## What is expected
Please copy the part of the listing below that opens with the line containing "Switch to the Resolution tab" and closes with the line containing "The width and height of the screenshot is (413, 1568).", reproducing each line exactly and including both end lines.

# # #

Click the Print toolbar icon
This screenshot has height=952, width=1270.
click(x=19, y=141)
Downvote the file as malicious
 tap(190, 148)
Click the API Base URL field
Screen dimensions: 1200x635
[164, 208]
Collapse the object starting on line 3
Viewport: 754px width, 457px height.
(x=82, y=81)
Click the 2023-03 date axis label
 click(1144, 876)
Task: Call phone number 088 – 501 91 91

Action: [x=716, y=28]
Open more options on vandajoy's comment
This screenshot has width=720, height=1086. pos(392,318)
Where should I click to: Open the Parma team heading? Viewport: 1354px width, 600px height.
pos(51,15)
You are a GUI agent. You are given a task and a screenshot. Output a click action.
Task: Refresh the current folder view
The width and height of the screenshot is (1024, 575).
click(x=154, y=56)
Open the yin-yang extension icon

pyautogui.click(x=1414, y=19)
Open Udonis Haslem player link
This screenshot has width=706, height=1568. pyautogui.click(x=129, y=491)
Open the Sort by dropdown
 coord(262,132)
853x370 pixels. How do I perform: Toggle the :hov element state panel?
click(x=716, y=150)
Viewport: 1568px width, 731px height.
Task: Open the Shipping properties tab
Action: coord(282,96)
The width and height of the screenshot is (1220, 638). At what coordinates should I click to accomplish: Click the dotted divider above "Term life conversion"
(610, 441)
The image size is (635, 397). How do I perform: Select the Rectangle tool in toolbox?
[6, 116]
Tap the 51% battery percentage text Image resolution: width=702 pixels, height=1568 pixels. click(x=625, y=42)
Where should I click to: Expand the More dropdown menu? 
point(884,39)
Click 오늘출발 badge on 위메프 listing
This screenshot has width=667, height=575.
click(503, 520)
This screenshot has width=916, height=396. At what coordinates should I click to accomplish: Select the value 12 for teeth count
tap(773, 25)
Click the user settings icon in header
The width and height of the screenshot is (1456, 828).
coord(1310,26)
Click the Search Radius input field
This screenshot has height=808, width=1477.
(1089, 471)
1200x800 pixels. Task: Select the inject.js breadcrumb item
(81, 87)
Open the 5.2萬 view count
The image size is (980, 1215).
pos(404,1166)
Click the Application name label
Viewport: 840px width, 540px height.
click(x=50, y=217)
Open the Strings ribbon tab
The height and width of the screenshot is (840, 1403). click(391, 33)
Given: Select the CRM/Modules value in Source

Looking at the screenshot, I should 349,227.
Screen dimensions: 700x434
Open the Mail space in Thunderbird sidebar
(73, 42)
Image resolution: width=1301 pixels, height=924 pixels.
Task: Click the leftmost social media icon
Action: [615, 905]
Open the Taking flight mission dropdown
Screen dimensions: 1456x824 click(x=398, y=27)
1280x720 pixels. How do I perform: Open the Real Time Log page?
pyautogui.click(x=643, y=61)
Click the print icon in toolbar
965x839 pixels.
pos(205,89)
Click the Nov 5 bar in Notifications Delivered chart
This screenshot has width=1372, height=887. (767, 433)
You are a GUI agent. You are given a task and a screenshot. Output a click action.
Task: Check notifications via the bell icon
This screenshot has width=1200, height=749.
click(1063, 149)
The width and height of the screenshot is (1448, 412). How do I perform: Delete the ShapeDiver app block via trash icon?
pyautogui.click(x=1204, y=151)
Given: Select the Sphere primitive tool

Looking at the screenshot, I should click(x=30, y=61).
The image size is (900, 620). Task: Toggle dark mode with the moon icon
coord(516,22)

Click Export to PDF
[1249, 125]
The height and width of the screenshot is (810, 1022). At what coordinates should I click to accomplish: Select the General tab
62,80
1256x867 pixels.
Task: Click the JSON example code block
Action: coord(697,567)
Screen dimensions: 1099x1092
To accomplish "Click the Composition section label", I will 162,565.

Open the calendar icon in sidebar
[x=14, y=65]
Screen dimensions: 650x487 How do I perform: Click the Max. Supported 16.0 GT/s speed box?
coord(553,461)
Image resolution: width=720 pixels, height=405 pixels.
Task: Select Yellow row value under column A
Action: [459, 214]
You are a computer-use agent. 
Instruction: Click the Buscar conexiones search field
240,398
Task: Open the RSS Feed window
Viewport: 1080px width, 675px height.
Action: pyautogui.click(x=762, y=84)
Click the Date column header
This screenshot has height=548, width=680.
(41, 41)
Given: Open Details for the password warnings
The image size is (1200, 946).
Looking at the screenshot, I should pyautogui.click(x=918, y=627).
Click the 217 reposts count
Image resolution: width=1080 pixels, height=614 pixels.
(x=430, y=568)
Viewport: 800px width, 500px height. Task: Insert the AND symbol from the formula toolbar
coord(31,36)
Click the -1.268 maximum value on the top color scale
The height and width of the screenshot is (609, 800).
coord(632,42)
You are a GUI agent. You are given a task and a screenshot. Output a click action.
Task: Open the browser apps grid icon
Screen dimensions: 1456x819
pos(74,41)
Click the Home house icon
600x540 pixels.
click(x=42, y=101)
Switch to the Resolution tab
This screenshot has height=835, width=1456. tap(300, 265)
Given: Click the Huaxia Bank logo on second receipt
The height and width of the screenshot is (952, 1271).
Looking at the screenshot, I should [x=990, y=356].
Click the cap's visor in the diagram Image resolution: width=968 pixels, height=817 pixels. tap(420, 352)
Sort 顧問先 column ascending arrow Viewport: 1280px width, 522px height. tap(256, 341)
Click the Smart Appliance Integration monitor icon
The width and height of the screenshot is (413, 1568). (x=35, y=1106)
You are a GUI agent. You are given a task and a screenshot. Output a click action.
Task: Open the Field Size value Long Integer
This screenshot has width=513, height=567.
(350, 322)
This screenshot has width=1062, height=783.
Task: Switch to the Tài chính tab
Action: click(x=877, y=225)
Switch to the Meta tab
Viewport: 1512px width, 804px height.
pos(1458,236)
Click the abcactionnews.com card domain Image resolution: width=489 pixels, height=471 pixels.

# # #

## Problem solution
Switch to the Resolution tab
This screenshot has height=835, width=1456. tap(300, 265)
Given: Click the Huaxia Bank logo on second receipt
The height and width of the screenshot is (952, 1271).
Looking at the screenshot, I should [x=990, y=356].
Click the cap's visor in the diagram Image resolution: width=968 pixels, height=817 pixels. tap(420, 352)
Sort 顧問先 column ascending arrow Viewport: 1280px width, 522px height. tap(256, 341)
Click the Smart Appliance Integration monitor icon
The width and height of the screenshot is (413, 1568). (x=35, y=1106)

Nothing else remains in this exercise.